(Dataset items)
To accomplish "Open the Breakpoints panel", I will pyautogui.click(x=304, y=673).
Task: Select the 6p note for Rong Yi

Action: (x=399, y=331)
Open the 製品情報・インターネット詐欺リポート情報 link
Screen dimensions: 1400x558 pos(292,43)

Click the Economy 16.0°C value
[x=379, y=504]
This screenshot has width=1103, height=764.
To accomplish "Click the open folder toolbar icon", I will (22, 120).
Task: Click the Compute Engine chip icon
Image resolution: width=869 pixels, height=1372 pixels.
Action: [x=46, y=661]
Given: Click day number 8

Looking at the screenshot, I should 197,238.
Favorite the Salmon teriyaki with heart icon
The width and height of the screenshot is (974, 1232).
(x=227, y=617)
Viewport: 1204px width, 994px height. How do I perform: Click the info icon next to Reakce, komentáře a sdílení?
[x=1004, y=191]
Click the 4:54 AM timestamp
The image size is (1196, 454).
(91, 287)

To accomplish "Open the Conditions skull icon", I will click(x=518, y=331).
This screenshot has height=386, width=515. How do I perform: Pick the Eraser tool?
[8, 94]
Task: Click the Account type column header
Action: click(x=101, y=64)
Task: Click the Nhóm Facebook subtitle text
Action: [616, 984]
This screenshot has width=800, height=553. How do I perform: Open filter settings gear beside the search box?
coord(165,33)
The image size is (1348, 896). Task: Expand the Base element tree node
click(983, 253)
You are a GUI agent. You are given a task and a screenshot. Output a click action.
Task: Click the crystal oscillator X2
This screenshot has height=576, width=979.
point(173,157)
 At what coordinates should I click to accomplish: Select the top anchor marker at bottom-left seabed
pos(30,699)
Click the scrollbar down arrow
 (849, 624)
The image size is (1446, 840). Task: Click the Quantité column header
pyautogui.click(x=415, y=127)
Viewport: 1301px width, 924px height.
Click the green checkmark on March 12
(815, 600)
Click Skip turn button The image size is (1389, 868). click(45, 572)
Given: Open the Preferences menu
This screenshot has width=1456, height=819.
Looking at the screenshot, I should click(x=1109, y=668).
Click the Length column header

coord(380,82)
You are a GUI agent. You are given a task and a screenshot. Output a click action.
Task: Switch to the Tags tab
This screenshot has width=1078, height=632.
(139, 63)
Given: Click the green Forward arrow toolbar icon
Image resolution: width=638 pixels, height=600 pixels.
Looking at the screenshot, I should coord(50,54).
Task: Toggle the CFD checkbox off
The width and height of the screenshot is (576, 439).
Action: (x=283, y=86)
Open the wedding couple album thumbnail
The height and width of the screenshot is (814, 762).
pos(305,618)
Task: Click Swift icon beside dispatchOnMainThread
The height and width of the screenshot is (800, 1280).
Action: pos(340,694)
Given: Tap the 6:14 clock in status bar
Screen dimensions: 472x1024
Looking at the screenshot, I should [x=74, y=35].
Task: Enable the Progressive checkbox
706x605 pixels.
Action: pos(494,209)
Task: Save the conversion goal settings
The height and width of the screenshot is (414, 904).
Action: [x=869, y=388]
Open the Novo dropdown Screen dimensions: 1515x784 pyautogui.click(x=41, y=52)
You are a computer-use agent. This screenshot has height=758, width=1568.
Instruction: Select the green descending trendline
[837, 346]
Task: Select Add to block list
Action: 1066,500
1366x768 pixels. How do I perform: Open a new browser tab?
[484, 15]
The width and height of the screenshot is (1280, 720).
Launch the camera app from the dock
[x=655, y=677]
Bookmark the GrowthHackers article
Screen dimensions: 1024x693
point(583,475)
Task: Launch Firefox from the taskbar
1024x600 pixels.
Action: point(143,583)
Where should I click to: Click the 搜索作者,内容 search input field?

The task
An exact copy of all the records is the expected answer.

Written solution
To accomplish "Open the Breakpoints panel", I will pyautogui.click(x=304, y=673).
Task: Select the 6p note for Rong Yi

Action: (x=399, y=331)
Open the 製品情報・インターネット詐欺リポート情報 link
Screen dimensions: 1400x558 pos(292,43)

Click the Economy 16.0°C value
[x=379, y=504]
This screenshot has width=1103, height=764.
To accomplish "Click the open folder toolbar icon", I will (22, 120).
Task: Click the Compute Engine chip icon
Image resolution: width=869 pixels, height=1372 pixels.
Action: [x=46, y=661]
Given: Click day number 8

Looking at the screenshot, I should 197,238.
Favorite the Salmon teriyaki with heart icon
The width and height of the screenshot is (974, 1232).
(x=227, y=617)
Viewport: 1204px width, 994px height. How do I perform: Click the info icon next to Reakce, komentáře a sdílení?
[x=1004, y=191]
Click the 4:54 AM timestamp
The image size is (1196, 454).
(91, 287)

To accomplish "Open the Conditions skull icon", I will click(x=518, y=331).
This screenshot has height=386, width=515. How do I perform: Pick the Eraser tool?
[8, 94]
Task: Click the Account type column header
Action: click(x=101, y=64)
Task: Click the Nhóm Facebook subtitle text
Action: [616, 984]
This screenshot has width=800, height=553. How do I perform: Open filter settings gear beside the search box?
coord(165,33)
The image size is (1348, 896). Task: Expand the Base element tree node
click(983, 253)
You are a GUI agent. You are given a task and a screenshot. Output a click action.
Task: Click the crystal oscillator X2
This screenshot has height=576, width=979.
point(173,157)
 At what coordinates should I click to accomplish: Select the top anchor marker at bottom-left seabed
pos(30,699)
Click the scrollbar down arrow
 (849, 624)
The image size is (1446, 840). Task: Click the Quantité column header
pyautogui.click(x=415, y=127)
Viewport: 1301px width, 924px height.
Click the green checkmark on March 12
(815, 600)
Click Skip turn button The image size is (1389, 868). click(45, 572)
Given: Open the Preferences menu
This screenshot has width=1456, height=819.
Looking at the screenshot, I should click(x=1109, y=668).
Click the Length column header

coord(380,82)
You are a GUI agent. You are given a task and a screenshot. Output a click action.
Task: Switch to the Tags tab
This screenshot has width=1078, height=632.
(139, 63)
Given: Click the green Forward arrow toolbar icon
Image resolution: width=638 pixels, height=600 pixels.
Looking at the screenshot, I should coord(50,54).
Task: Toggle the CFD checkbox off
The width and height of the screenshot is (576, 439).
Action: (x=283, y=86)
Open the wedding couple album thumbnail
The height and width of the screenshot is (814, 762).
pos(305,618)
Task: Click Swift icon beside dispatchOnMainThread
The height and width of the screenshot is (800, 1280).
Action: pos(340,694)
Given: Tap the 6:14 clock in status bar
Screen dimensions: 472x1024
Looking at the screenshot, I should [x=74, y=35].
Task: Enable the Progressive checkbox
706x605 pixels.
Action: pos(494,209)
Task: Save the conversion goal settings
The height and width of the screenshot is (414, 904).
Action: [x=869, y=388]
Open the Novo dropdown Screen dimensions: 1515x784 pyautogui.click(x=41, y=52)
You are a computer-use agent. This screenshot has height=758, width=1568.
Instruction: Select the green descending trendline
[837, 346]
Task: Select Add to block list
Action: 1066,500
1366x768 pixels. How do I perform: Open a new browser tab?
[484, 15]
The width and height of the screenshot is (1280, 720).
Launch the camera app from the dock
[x=655, y=677]
Bookmark the GrowthHackers article
Screen dimensions: 1024x693
point(583,475)
Task: Launch Firefox from the taskbar
1024x600 pixels.
Action: point(143,583)
Where should I click to: Click the 搜索作者,内容 search input field?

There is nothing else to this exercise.